Allerdings ist es nicht immer einfach Angebote zu finden. Besonders, wenn der Patient z.B. körperlich eingeschränkt ist und nicht so einfach zu bestimmten Terminen oder Gruppen kommen kann. Durch die Coronnazeit haben sich die Angebote von Onlinekursen und Gruppen extrem weiterentwickelt. Hierfür braucht es aber eine gewisse Computeraffinität und Offenheit für diese Art der Angbote. Eine Patientin hat so ein Angebot für eine offene Malgruppe gefunden. Von dem sie auch noch jetzt, wo sie nach einer Hüft-OP eingeschränkt in ihrer Beweglichkeit ist, profitiert. Oder wenn der Patient sich scheut Angebote wie sie z.B. Sozialdienste anbieten zu nutzen. In der Therapie sitzen der Patient und ich auch schon mal vor dem Computer und recherchieren nach Angeboten. Dabei kommen häufig noch mal neue Ideen hoch und es finden sich auch der ein oder andere Ansprechpartner.
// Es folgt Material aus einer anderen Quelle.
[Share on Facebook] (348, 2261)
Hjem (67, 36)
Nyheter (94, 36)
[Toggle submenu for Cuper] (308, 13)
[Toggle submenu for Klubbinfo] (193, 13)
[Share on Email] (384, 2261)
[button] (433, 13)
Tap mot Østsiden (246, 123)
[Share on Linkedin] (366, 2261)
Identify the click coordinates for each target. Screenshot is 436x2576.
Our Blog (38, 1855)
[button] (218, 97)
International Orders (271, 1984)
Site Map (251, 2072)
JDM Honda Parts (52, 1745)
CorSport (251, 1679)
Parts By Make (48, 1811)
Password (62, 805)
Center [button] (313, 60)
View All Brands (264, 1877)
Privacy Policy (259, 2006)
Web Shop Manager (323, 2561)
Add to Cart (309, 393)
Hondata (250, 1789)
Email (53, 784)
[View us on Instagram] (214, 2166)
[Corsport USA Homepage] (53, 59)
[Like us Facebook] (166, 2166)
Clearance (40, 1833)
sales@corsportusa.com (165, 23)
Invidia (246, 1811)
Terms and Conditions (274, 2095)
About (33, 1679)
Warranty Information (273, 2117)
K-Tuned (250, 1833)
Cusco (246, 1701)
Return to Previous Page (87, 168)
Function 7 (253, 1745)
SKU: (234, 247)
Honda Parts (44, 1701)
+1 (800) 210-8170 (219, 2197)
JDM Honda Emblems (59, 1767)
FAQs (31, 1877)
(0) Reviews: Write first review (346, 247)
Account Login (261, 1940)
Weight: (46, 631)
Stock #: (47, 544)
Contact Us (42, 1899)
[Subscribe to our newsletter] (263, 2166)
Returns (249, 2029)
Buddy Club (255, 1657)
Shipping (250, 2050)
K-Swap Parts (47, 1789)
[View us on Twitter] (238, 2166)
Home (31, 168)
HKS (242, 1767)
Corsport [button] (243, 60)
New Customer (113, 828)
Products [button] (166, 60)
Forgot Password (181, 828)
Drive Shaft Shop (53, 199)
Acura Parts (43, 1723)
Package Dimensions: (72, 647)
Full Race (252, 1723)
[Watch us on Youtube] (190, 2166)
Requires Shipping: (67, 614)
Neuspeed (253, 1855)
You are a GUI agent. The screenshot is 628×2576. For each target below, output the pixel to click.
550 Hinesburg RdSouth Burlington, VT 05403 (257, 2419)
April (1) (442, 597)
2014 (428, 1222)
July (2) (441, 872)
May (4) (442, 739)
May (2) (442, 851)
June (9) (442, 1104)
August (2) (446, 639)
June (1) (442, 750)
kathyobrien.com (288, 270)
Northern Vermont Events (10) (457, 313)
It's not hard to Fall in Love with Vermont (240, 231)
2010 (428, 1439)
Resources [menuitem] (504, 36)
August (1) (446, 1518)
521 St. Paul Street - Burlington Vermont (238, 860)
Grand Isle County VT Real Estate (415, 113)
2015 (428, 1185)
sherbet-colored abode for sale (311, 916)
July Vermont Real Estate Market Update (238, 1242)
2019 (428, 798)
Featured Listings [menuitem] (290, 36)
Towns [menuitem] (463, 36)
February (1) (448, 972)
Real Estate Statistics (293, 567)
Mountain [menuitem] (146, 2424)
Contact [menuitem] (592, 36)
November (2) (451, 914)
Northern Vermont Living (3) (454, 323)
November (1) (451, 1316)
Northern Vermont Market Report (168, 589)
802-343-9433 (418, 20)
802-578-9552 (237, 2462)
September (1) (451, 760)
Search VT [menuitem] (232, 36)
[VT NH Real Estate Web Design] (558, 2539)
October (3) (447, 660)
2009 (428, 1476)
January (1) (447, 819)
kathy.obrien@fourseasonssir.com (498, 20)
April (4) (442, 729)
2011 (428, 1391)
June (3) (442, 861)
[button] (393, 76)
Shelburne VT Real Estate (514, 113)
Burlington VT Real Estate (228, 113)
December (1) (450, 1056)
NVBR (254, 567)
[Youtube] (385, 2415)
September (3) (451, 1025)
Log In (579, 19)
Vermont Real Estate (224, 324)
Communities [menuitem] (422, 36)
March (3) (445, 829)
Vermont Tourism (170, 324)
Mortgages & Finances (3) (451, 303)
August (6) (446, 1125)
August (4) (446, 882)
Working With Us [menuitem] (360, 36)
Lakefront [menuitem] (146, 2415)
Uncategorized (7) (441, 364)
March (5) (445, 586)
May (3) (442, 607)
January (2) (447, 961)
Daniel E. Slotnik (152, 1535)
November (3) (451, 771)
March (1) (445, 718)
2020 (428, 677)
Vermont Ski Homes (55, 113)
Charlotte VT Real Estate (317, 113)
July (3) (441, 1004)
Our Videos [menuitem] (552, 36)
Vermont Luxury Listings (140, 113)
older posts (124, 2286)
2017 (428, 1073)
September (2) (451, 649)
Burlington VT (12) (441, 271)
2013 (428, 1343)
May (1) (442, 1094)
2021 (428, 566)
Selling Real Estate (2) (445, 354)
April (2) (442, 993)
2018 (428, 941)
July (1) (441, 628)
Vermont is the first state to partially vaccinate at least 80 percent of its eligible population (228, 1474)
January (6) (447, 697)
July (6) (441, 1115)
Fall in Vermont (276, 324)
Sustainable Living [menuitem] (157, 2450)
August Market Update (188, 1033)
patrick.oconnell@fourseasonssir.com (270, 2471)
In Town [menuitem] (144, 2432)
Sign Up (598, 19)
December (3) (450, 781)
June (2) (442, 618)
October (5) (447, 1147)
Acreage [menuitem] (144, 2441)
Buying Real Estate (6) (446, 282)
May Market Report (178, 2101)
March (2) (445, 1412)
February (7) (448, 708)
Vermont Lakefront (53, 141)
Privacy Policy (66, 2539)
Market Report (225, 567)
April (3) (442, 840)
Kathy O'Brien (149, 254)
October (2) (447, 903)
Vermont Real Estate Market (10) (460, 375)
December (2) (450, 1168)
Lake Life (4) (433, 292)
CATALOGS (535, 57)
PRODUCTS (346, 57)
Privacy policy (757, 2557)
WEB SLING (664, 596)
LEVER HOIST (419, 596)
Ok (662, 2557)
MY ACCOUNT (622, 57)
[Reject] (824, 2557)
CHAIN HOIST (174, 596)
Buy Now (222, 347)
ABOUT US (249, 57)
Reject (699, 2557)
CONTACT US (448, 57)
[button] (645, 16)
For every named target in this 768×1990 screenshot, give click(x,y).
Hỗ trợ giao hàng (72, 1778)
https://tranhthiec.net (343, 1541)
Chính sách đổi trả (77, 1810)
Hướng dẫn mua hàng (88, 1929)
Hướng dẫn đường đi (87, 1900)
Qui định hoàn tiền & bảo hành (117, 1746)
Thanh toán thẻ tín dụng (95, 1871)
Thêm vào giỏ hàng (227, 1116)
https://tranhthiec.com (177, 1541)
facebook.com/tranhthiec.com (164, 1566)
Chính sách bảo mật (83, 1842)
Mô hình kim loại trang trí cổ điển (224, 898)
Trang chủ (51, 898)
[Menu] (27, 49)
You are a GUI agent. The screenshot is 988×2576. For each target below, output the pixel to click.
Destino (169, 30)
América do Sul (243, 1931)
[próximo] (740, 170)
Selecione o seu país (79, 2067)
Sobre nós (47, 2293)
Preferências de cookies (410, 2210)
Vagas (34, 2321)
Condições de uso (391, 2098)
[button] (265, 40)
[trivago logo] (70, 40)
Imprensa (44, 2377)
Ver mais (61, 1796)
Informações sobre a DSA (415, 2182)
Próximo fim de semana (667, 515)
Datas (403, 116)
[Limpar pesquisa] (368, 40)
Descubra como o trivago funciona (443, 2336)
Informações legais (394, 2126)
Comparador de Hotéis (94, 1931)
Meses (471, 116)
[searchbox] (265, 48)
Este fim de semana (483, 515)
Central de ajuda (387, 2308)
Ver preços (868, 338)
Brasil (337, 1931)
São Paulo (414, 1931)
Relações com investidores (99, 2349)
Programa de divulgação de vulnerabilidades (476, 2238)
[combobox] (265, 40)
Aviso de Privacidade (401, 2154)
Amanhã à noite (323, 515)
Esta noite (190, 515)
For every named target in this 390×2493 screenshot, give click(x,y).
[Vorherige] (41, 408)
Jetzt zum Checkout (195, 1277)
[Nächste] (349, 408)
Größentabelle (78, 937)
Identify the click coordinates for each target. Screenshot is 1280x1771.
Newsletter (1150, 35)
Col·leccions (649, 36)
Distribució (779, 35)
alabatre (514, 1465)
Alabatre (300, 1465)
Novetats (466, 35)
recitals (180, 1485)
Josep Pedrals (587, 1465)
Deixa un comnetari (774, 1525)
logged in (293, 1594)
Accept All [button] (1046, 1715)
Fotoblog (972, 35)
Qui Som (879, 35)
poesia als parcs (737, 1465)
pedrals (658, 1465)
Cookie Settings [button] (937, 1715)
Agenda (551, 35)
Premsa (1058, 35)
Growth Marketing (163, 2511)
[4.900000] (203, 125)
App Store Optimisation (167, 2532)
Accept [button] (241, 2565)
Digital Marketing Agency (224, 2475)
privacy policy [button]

Es gebe noch so viel mehr zu berichten über das Thema Einsamkeit. Aber hier wollte ich erstmal einen kleinen Einblick in die therapeutische Arbeit mit diesem Thema geben und Sie dafür sensibilisieren jemanden der sich einsam fühlt zu ermutigen sich Unterstützung zu suchen. Denn wie schon gesagt, die Auswirkungen von Einsamkeitsgefühlen sind schwerwiegend.